This documentation must identify the date of the inspection or test; include the name and position, and
the signature of the person who performed the inspection or test; include the serial number or other
identifier of the equipment on which the inspection or test was performed; include a description of the
inspection or test performed; and the results of the inspection test.
(e) The correction of deficiencies associated with equipment and systems that are outside the
manufacturer's recommended limits. Such corrections must be made before further use of the equipment
and system.
(f) The installation of new equipment and constructing systems. The procedures must address the
application for which they will be used.
(g) The modification of existing equipment and systems. The procedures must ensure that they are modified
for the application for which they will be used.

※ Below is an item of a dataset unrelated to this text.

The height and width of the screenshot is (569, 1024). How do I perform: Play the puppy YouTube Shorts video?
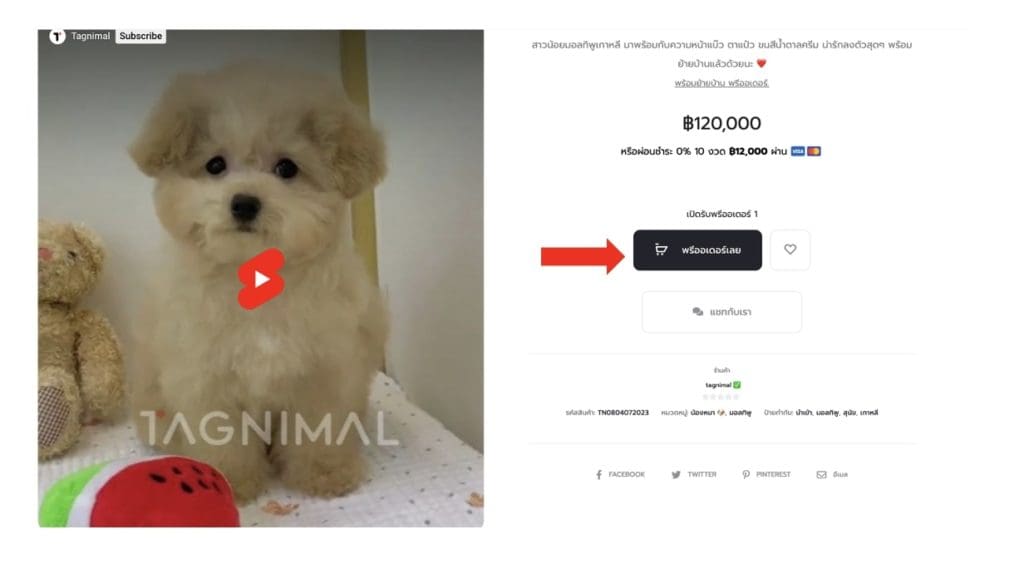[261, 279]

(h) The verification that inspections and tests are being performed. The procedures must be appropriate to
ensure that equipment and systems are installed consistent with design specifications and the
manufacturer's instructions.
(i)

The assurance that maintenance materials, spare parts, and equipment are suitable for the applications
for which they will be used.

§ 250.1917 What criteria for pre-startup review must be in my SEMS program?

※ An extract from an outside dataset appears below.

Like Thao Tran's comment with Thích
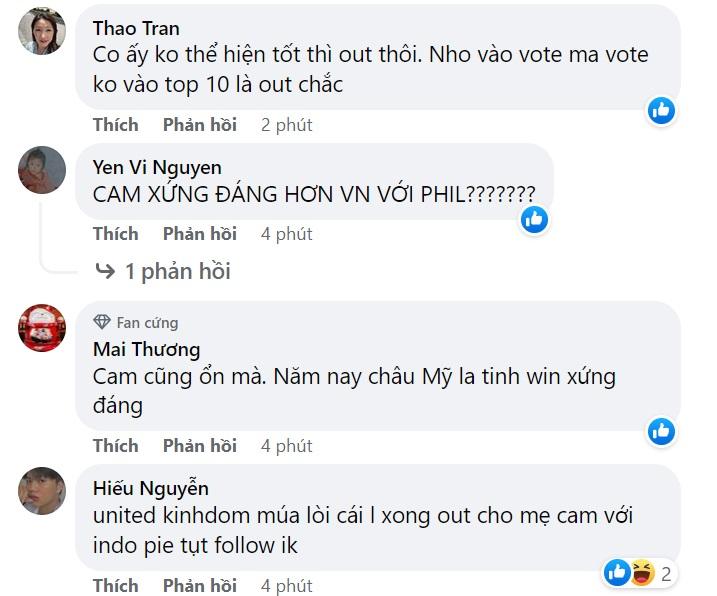717x596 pixels. coord(115,125)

Your SEMS program must require that the commissioning process include a pre-startup safety and environmental
review for new and significantly modified facilities that are subject to this subpart to confirm that the following
criteria are met:
(a) Construction and equipment are in accordance with applicable specifications.

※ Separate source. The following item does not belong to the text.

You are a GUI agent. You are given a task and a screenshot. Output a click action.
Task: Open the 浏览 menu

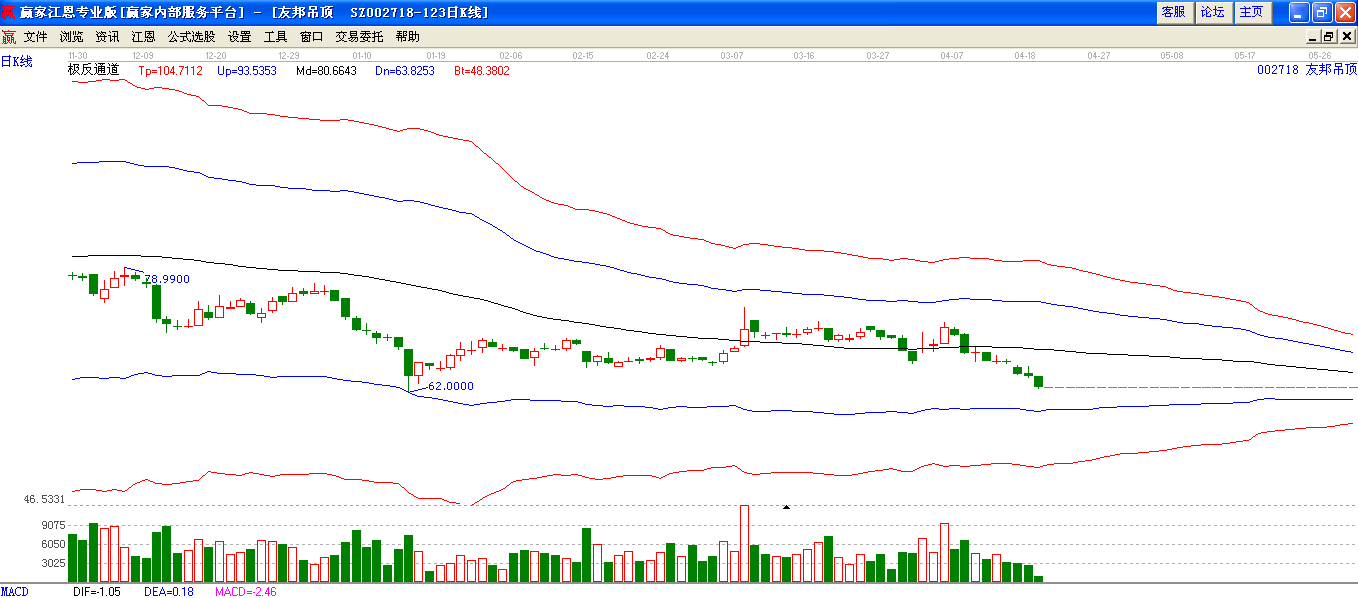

(b) Safety, environmental, operating, maintenance, and emergency procedures are in place and are adequate.
(c) Safety and environmental information is current.
(d) Hazards analysis recommendations have been implemented as appropriate.
(e) Training of operating personnel has been completed.
(f) Programs to address management of change and other elements of this subpart are in place.
(g) Safe work practices are in place.

§ 250.1918 What criteria for emergency response and control must be in my SEMS program?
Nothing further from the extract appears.